Chinese search giant Baidu announced Tuesday an open autonomous driving platform dubbed “Project Apollo” in an attempt to build a more collaborative ecosystem in the self-driving industry.
Named after the lunar landing program, the new platform encompasses hardware and software and aims to speed up self-driving car development and create cooperation between automotive and autonomous driving companies.
The “Apollo” project provides a complete hardware and software service solution that includes a vehicle platform, hardware platform, software platform and cloud data services. Baidu will open source code and capabilities in obstacle perception, trajectory planning, vehicle control, vehicle operating systems and other functions, as well as a complete set of testing tools, according to the company’s statement.
In addition, Baidu has announced a specific timetable for the progress of their self-driving project. The company says it will first open its autonomous driving technology for a restricted environment in July; it will then share its technology for cars running autonomously in simple urban road conditions towards the end of the year. Fully autonomous driving capabilities on highways and open city roads will be rolled out gradually over time by 2020.
Baidu has cut several businesses in the past year to keep up with the changing market, but the self-driving car has always been one of the areas where the company has had high hopes. Baidu has set up an autonomous car team in the U.S. almost exactly one year ago. After conducting road tests on the highways and roads of Beijing, the firm had open trial operations of its autonomous car fleet in November 2016 in Wuzhen, Zhejiang Province.

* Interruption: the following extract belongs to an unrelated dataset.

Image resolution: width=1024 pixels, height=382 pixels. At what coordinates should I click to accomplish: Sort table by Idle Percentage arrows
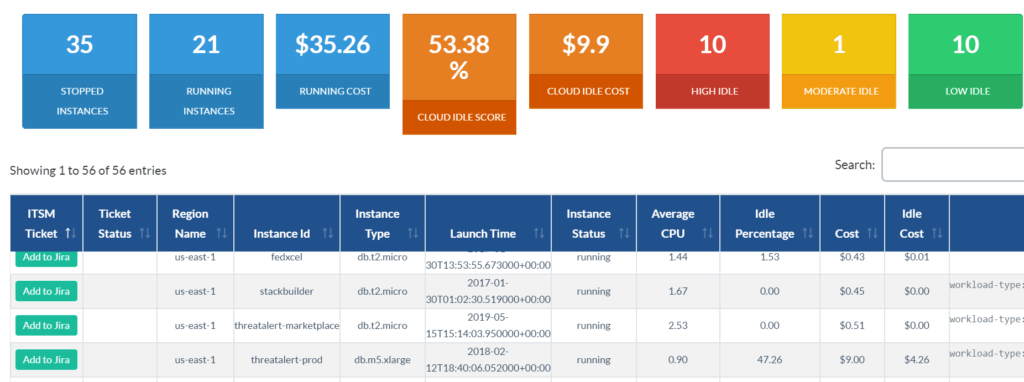coord(808,233)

However, the company suffered apparent setbacks recently with the departure of several top executives on the AI and self-driving team. Andrew Ng, the former artificial intelligence scientist of the company, left last month. Shortly afterward, Wang Jin, Baidu’s senior vice-president (SVP) and former general manager of the company’s autonomous driving unit, resigned to start his own self-driving company.
From a technological perspective, Baidu, or internet companies that tapped driverless car industry in general, still has a long way to go. In a report released by Navigant, Baidu took the last place among eighteen contenders in self-driving car tech. Another internet company, Uber, came in the 16th, while top positions were taken by traditional automotive manufacturers of Ford, GM, and Renault-Nissan.